• _TEKS BACAAN_
========

Merger XL-Smartfren Dinilai Bisa Mudahkan Pembagian Spektrum dan Percepat 5G

Isu tentang merger XL Axiata dengan Smartfren mendapat tanggapan dari operator Indosat Ooredoo Hutchison. Indosat mengungkap kalau merger benar terjadi jumlah operator jadi semakin sedikit dan memudahkan pembagian spektrum frekuensi untuk menggelar 5G yang lebih luas.

oleh Agustin Setyo Wardani diperbarui 04 Apr 2024, 14:00 WIB
Ketua Dewan Pengawas ATSI, Muhammad Danny Buldansyah. Dok: Indonesia Technology Forum

Liputan6.com, Jakarta - Isu merger XL Axiata dan Smartfren kian santer di industri telekomunikasi Indonesia. Kedua operator ini disebut-sebut bakal segera menggabungkan usaha, bahkan Menkominfo Budi Arie Setiadi telah beberapa kali menyebutkan masalah ini.

Di sisi lain, kompetitor menilai merger XL Axiata-Smartfren bakal membuat industri lebih sehat. Lepas dari itu, merger operator ternyata dirasa akan memudahkan pembagian spektrum frekuensi baru dan imbasnya bisa mempercepat penggulirkan 5G. Kok bisa?

Dikatakan Director & Chief Business Officer Indosat Ooredoo Hutchison Muhammad Buldansyah, saat ini di Indonesia ada empat operator telekomunikasi.

========

• _SASARAN TUGAS_
**A)** Dalam artikel tentang merger XL-Smartfren, berapa jumlah operator telekomunikasi di Indonesia saat ini menurut Director & Chief Business Officer Indosat Ooredoo Hutchison?
**B)** Tulis lanjutan artikel tentang merger XL-Smartfren, dimulai setelah kalimat terakhir yang ditampilkan.

(Data target klik)

========

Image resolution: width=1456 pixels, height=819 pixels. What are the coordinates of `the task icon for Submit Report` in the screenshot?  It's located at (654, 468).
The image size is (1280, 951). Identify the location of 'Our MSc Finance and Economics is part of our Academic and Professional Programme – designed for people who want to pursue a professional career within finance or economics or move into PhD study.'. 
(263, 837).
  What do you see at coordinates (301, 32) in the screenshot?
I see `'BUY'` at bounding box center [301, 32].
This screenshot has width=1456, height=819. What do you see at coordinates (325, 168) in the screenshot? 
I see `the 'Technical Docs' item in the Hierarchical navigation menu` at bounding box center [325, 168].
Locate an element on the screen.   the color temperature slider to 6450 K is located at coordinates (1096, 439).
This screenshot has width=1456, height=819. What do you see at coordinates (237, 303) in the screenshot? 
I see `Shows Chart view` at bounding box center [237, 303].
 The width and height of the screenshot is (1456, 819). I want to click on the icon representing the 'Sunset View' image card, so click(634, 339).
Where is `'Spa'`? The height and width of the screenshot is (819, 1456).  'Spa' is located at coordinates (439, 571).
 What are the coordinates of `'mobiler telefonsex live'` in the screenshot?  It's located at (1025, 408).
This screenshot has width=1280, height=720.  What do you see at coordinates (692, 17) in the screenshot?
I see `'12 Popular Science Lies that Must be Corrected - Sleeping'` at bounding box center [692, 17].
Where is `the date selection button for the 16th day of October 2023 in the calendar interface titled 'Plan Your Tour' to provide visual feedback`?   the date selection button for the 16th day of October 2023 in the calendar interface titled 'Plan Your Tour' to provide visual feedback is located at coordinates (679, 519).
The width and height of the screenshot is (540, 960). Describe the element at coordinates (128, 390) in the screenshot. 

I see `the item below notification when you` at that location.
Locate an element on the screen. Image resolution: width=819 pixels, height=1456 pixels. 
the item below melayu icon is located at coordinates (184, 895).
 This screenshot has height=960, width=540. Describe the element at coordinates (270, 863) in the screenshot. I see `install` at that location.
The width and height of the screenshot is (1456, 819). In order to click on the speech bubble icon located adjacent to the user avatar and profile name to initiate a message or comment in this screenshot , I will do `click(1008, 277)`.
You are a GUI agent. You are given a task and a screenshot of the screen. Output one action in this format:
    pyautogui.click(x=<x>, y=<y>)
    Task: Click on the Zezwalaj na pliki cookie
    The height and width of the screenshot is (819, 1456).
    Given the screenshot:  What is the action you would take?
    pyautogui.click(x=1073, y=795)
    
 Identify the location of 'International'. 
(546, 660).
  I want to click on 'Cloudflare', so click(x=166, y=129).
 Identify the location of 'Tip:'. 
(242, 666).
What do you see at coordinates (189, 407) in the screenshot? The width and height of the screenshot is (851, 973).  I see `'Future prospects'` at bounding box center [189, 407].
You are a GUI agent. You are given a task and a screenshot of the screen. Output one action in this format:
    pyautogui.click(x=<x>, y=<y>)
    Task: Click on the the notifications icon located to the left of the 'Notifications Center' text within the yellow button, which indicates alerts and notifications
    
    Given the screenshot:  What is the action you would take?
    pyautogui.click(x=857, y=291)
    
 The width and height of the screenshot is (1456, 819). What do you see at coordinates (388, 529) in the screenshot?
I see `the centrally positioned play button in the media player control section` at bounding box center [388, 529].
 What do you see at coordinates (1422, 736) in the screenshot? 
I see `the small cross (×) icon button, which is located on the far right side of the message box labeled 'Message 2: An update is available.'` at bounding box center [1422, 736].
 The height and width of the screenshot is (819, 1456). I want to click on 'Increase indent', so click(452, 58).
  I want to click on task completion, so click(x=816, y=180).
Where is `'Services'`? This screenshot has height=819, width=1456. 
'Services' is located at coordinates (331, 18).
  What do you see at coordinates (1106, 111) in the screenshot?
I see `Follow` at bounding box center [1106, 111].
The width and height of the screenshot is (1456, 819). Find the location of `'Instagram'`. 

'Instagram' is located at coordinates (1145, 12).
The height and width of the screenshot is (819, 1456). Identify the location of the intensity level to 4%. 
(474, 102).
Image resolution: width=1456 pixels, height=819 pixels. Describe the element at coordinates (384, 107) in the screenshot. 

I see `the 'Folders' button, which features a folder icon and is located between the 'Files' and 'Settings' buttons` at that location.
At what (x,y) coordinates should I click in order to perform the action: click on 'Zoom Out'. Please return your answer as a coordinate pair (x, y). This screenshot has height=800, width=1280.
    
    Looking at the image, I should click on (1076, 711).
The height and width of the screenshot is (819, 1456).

========

• _HASIL BERURUTAN_
**A)** Ada empat operator telekomunikasi.

**B)**
Namun, jika XL Axiata dan Smartfren merger, total Indonesia hanya akan memiliki tiga operator seluler, yakni Telkomsel, Indosat Ooredoo Hutchison, dan entitas gabungan XL Axiata-Smartfren.

Dengan hanya tiga operator, Buldansyah menilai kalau pembagian spektrum frekuensi (melalui lelang) untuk menggelar layanan bakal lebih mudah.

"Kalau saya rasa pembagian spektrum (melalui mekanisme lelang) akan lebih enak buat kita, lebih gampang, kalau sekarang kan walaupun lelang tetap saja kalau ada operator yang punya sedikit spektrum dibanding yang lain kan dianggapnya enggak adil gitu ya," tutur Buldansyah ditemui di sela Buka Puasa IOH dengan Media di Jakarta, Rabu (3/4/2024).

2 dari 4 halaman

Pembagian Spektrum Lebih Mudah

XL Axiata mengumumkan kerja sama bidang cloud dengan Google Cloud (Foto: XL Axiata)

"Kalau ada tiga operator pembagian spektrumnya pun jauh lebih gampang," ia mengimbuhi.

Menurutnya, dengan pembagian spektrum yang lebih mudah dan merata dimiliki ketiga operator nantinya, pengguliran layanan 5G di Indonesia akan jauh lebih baik ketimbang saat ada empat operator seluler.

"Pemerataan itu masalah skala, kalau ada satu operator, dua operator punya pelanggan sekian. Lalu kini jadi tiga (oprator), skala per operator pun makin besar, makin besar skala operatornya semakin menguntungkan," kata pria yang karib disapa Danny.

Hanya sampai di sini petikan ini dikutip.